C’est ce que l’on observe, mais je me suis attaché à ne pas en tirer la conclusion, un peu rapide, consistant à dire que le problème serait de l’ordre de l’égoïsme ou de l’individualisme au sens moral. La vérité, c’est que la solidarité ne se porte pas mal : elle se transforme du point de vue de son économie générale. Quand un gouvernement prend des mesures qui ont pour effet d’affaiblir la solidarité publique, les gens en prennent acte. Ils essaient de se réorganiser pour être en capacité de ne pas manquer à la forme de solidarité qui leur importe, une forme que j’appelle « élective », et qui vise en priorité ceux qui nous sont proches. Ce n’est pas d’un côté le « chacun pour soi » et de l’autre la solidarité collective, mais une tension croissante entre des formes distinctes de solidarité que les gens en viennent à opposer. Ils se désengagent de la solidarité publique pour pouvoir assumer plus fortement d’autres obligations, à l’égard de leurs enfants, de leurs parents…

Vous évoquez dans votre ouvrage une « faiblesse de la volonté ». Comment se manifeste-t-elle ?

Par cette contradiction que l’on observe entre un désir sincère de voir se réaliser une certaine réduction des inégalités et une manière d’agir ou de s’abstenir d’agir qui va à l’encontre de notre meilleur jugement ou de notre désir. Je n’y vois cependant ni une forme d’inconséquence ni une faute morale. Cela tient plutôt à ce contexte très concurrentiel et au sentiment que la sûreté et l’aisance derrière lesquelles chacun semble courir ne sauraient plus être, dans les circonstances présentes, un bien commun. C’est précisément cette aspiration à une forme d’aisance et de sûreté qui explique la tentation oligarchique que l’on observe au travers des différentes strates de la société française. Il s’agit du visage inversé de la précarité, de l’arbitraire, de l’incertitude sociale qui frappe les plus défavorisés. On aspire à atteindre ces positions dominantes – j’entends par-là « protégées » – qui vont permettre ensuite de sécuriser un mode de vie pour soi et ses proches. C’est ce qui peut expliquer que des catégories de la population défavorisées ou des membres des classes moyennes puissent en venir à soutenir des politiques publiques qui défendent les intérêts des plus favorisés.

Le dernier chapitre de l’ouvrage s’intitule « La voie de la protestation ». Une piste possible pour penser une société moins inégalitaire ?

Il faut – c’est du moins l’hypothèse que je formule – essayer de retrouver le chemin de la coopération.
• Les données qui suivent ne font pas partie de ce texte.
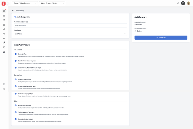This screenshot has height=129, width=193.
Task: Open the chat bubble icon
Action: pos(183,3)
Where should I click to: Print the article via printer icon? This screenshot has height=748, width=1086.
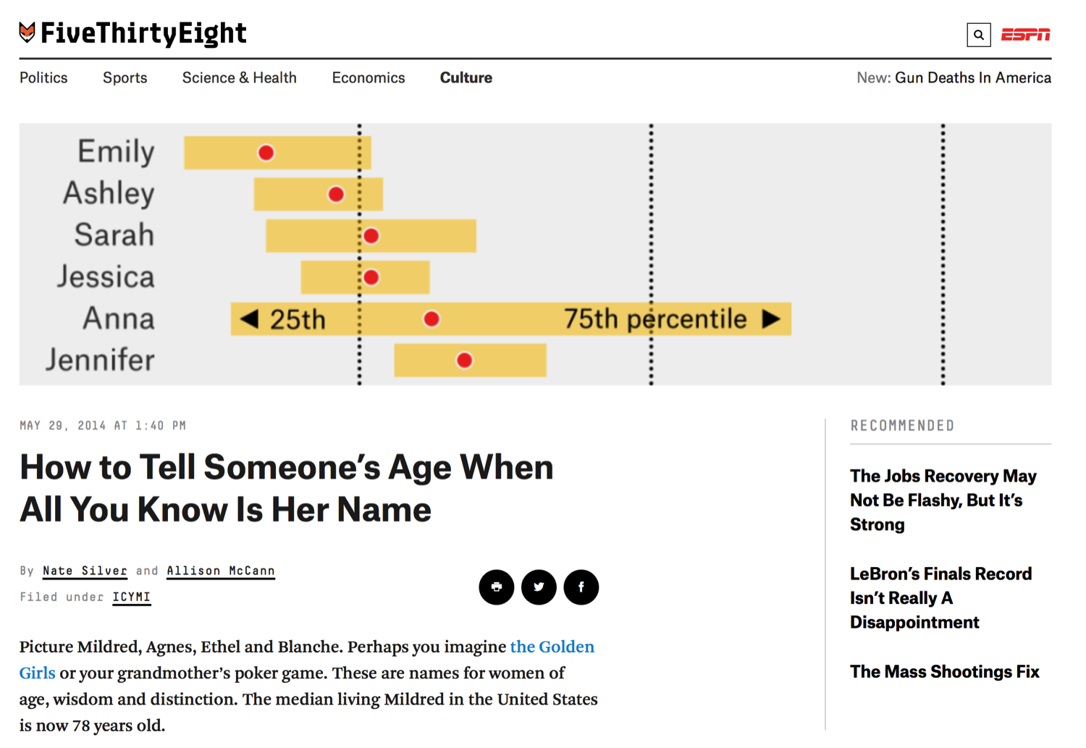pos(497,587)
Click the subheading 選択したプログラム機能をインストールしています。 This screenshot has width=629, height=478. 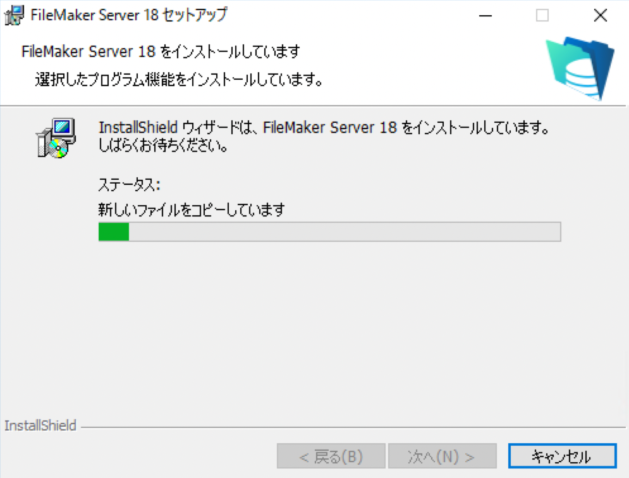point(180,80)
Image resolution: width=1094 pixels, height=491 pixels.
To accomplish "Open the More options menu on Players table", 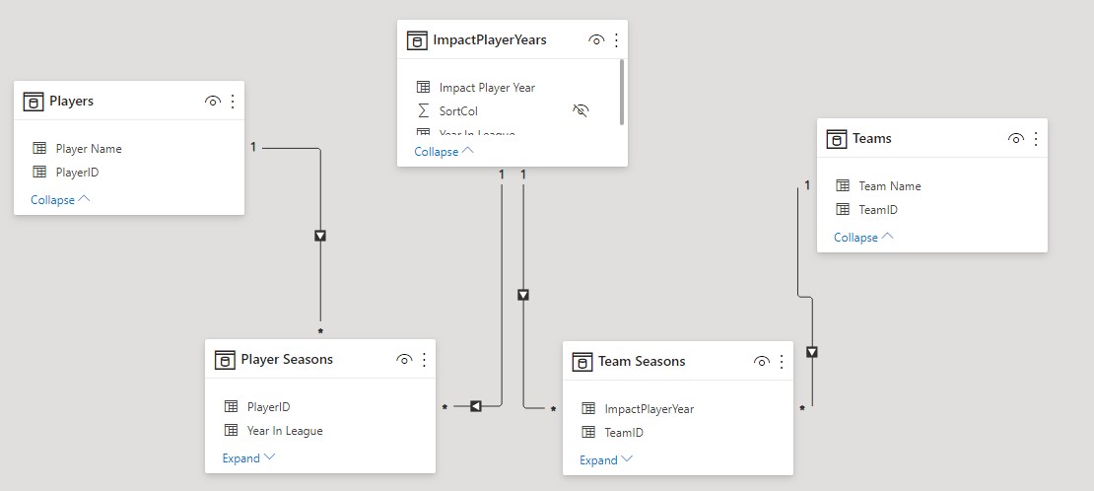I will (234, 102).
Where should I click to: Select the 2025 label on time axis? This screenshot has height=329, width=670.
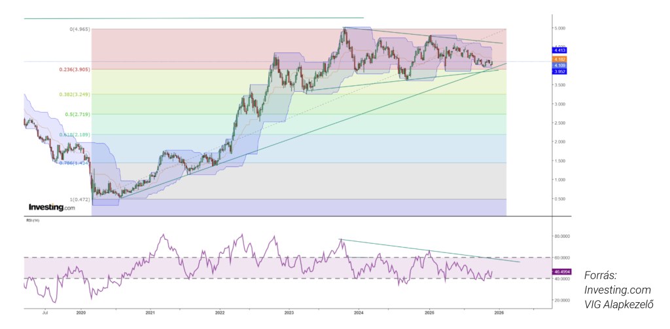click(428, 314)
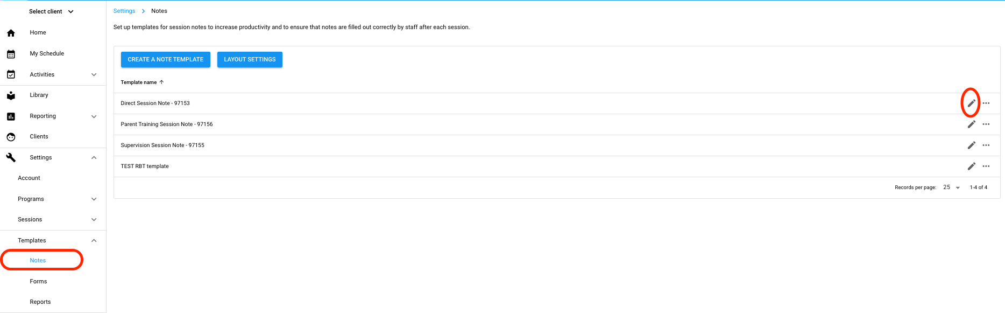Click pencil icon for Parent Training Session Note
This screenshot has height=313, width=1005.
[971, 124]
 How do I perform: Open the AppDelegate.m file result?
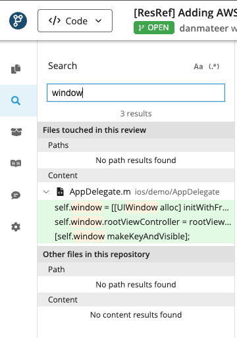click(100, 192)
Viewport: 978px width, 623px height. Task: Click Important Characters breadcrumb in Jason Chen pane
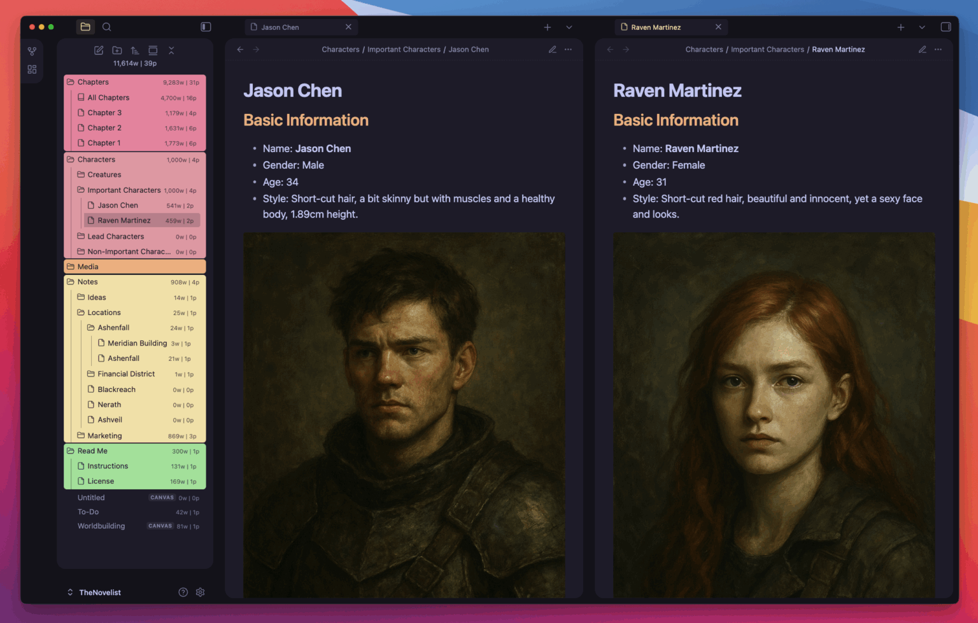pos(404,50)
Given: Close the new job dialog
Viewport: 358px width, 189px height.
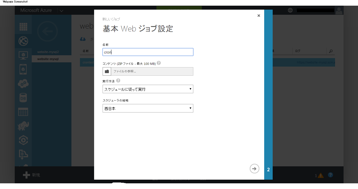Looking at the screenshot, I should click(x=259, y=16).
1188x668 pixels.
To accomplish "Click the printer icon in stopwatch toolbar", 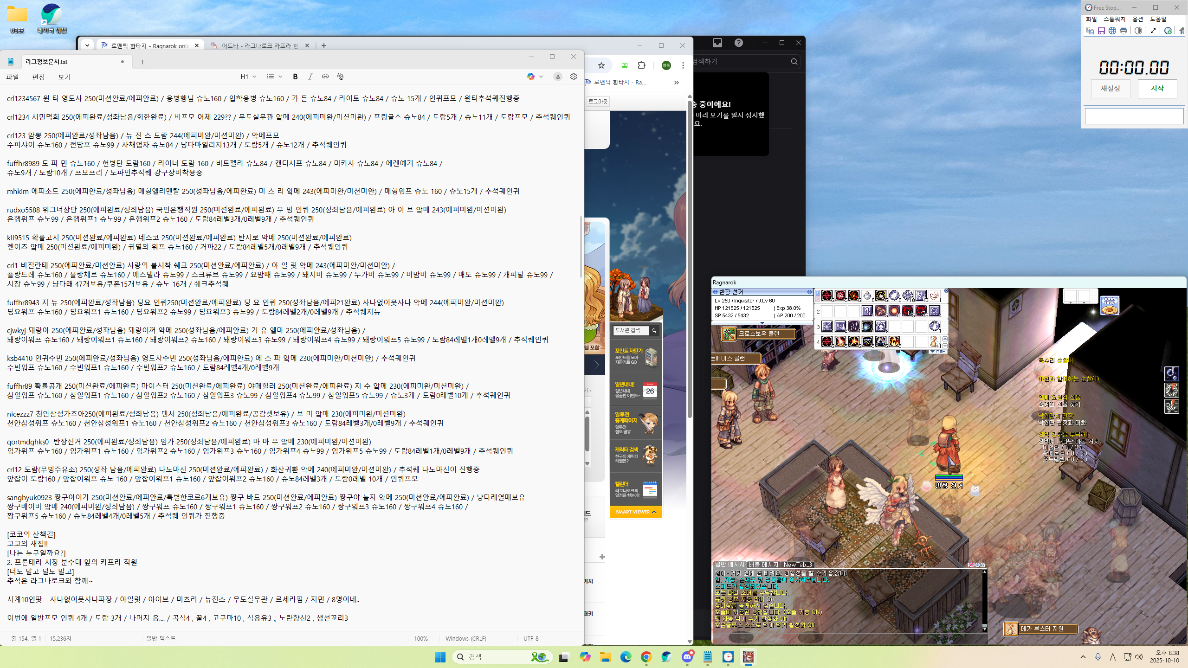I will tap(1123, 31).
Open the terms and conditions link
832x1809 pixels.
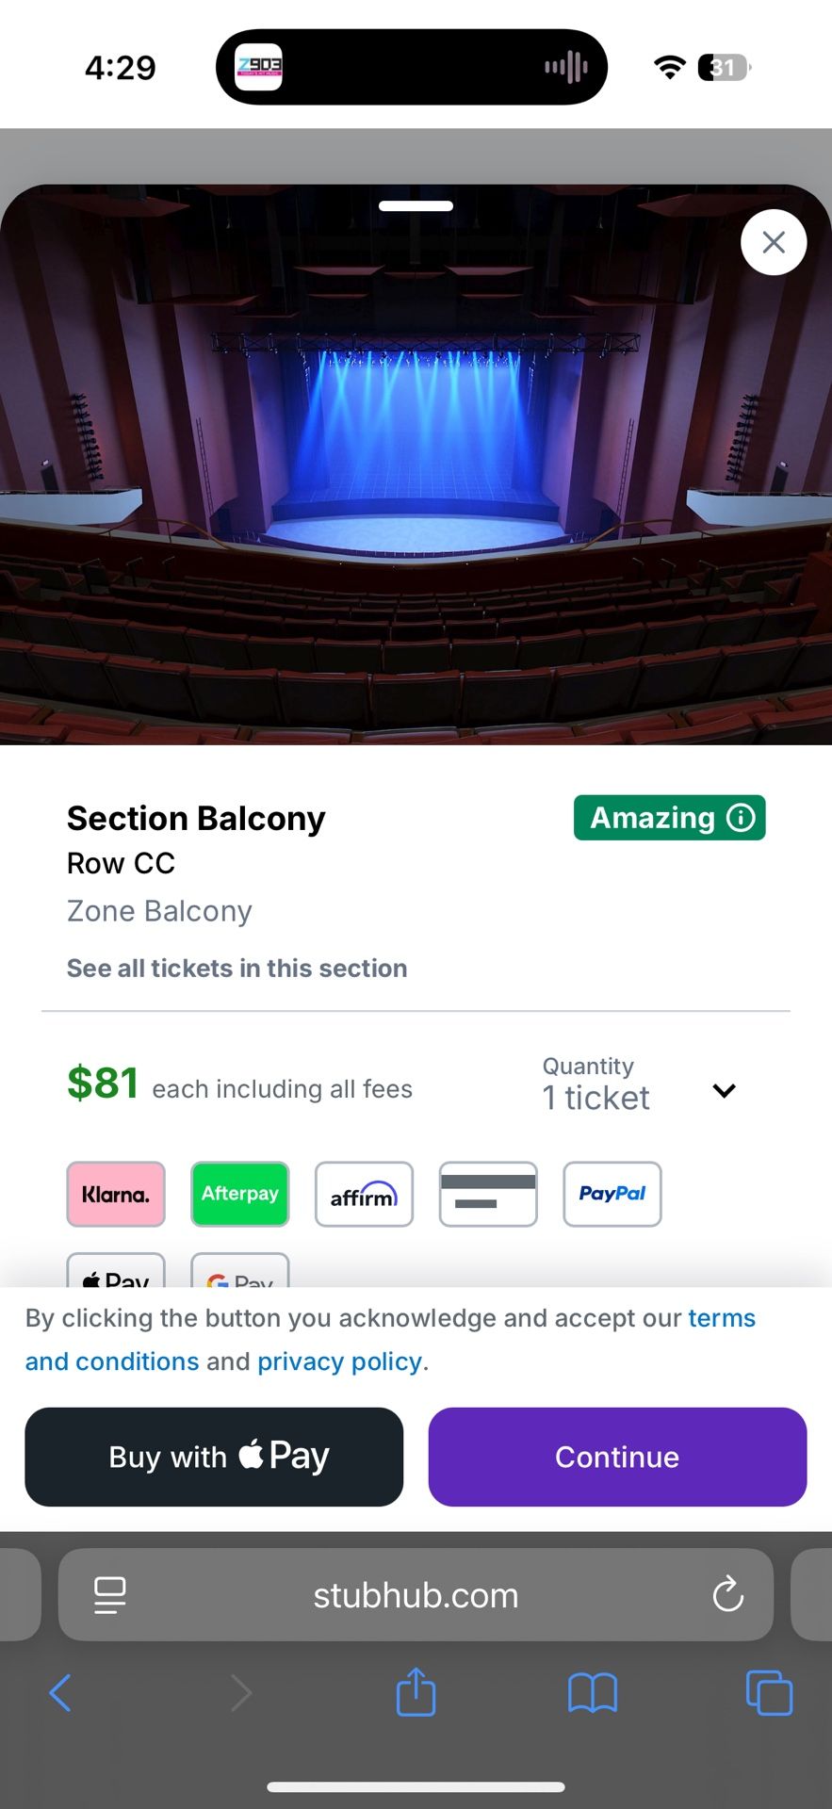tap(722, 1317)
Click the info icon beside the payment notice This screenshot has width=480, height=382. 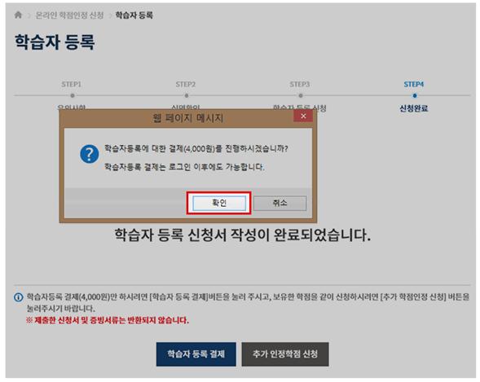pos(19,297)
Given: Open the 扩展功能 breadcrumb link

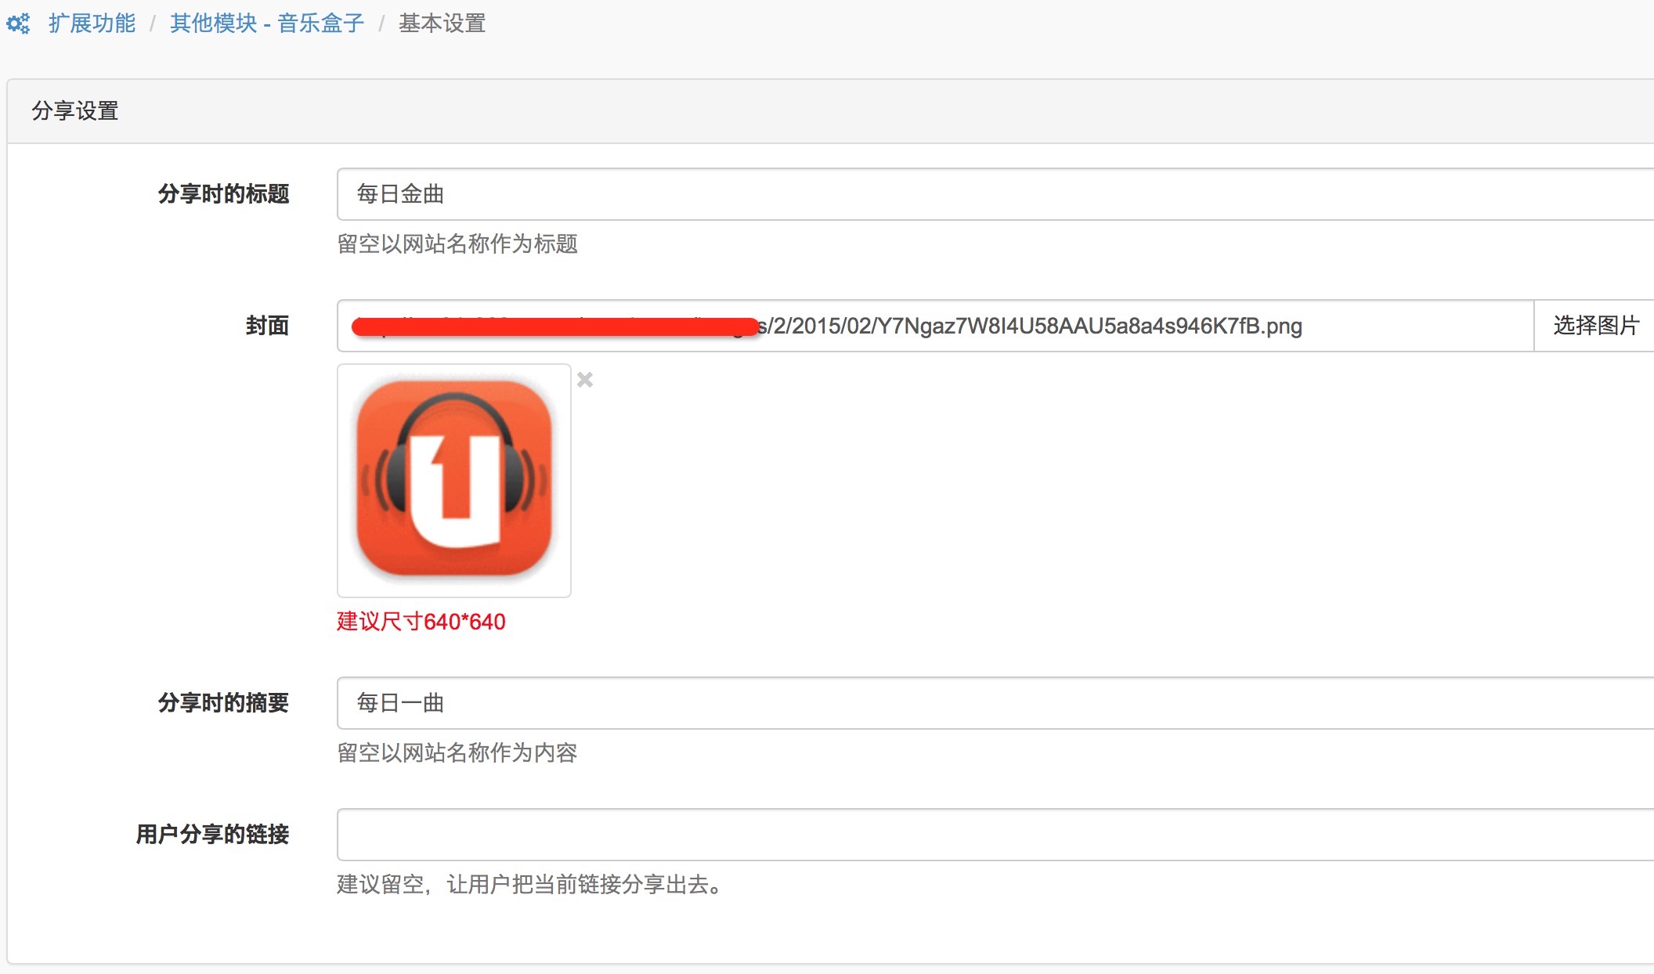Looking at the screenshot, I should (x=92, y=23).
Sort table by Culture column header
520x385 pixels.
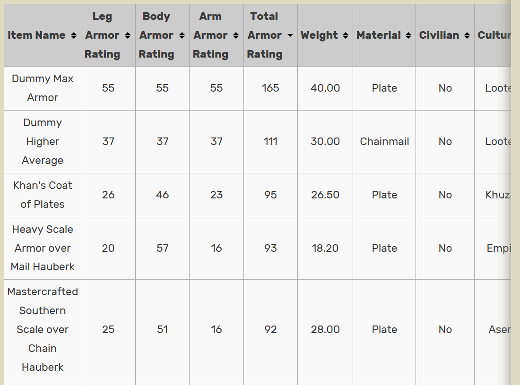(x=494, y=35)
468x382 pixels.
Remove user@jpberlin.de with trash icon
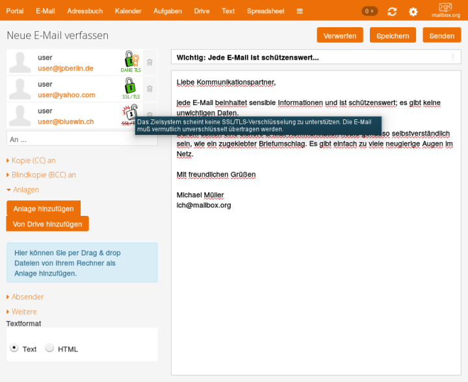click(150, 62)
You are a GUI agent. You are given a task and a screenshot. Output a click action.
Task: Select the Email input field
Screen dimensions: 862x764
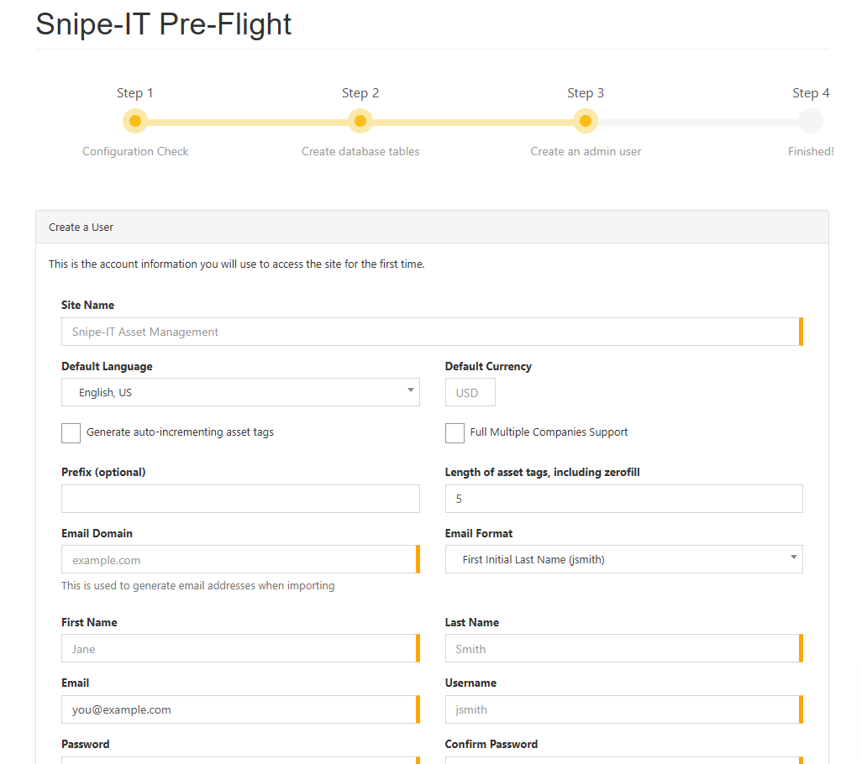pyautogui.click(x=239, y=709)
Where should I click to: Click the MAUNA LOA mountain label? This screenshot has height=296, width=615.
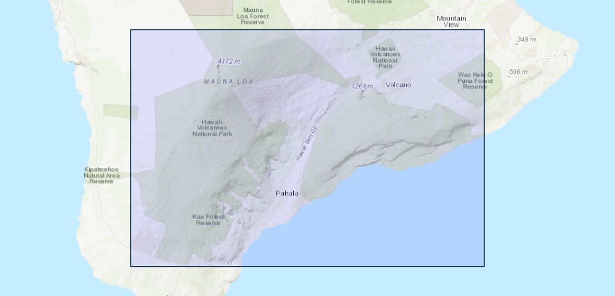(x=229, y=81)
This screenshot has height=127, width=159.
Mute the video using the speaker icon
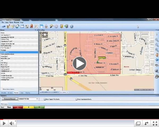tap(12, 123)
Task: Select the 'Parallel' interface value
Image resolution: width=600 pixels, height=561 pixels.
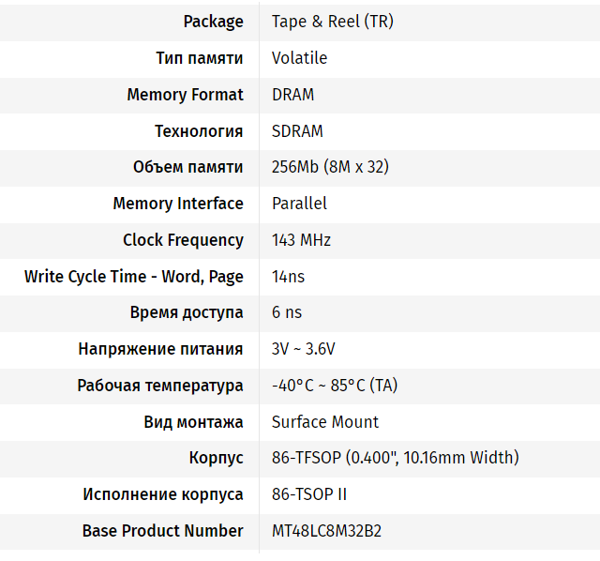Action: [x=299, y=204]
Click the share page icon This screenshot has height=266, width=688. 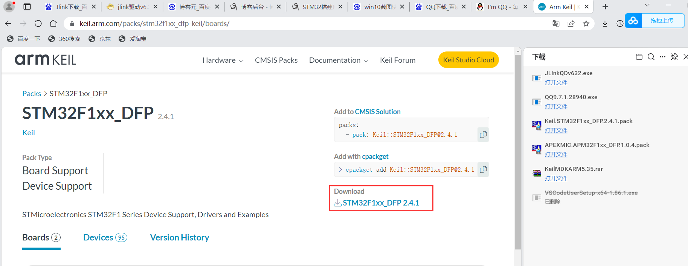click(571, 24)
La sûreté ne peut être qu’un bien commun qu’on ne pourra réaliser de manière satisfaisante sans renforcer la solidarité publique ni redécouvrir que, sans cette dernière, nous ne pourrons pas durablement assumer nos obligations privées. Mais pour cela, il faut admettre que le progrès peut être partagé. La question de savoir qui va s’en sortir ou qui va « rester sur le carreau » n’est pas pertinente. Il faut commencer par se demander quel type de changement nous fait progresser ensemble et, pour cela, d’abord s’entendre concrètement, pragmatiquement, sur ce contre quoi nous voulons protester.

Repères

Professeur de philosophie politique à l’université de Poitiers et à Sciences Po-Paris, Patrick Savidan est aussi le cofondateur et président de l’Observatoire des inégalités et le directeur de la revue Raison publique. Il publie Voulons-nous vraiment l’égalité ? (Ed. Albin Michel, 2015), et est l’auteur de Repenser l’égalité des chances (Ed. Grasset, 2010).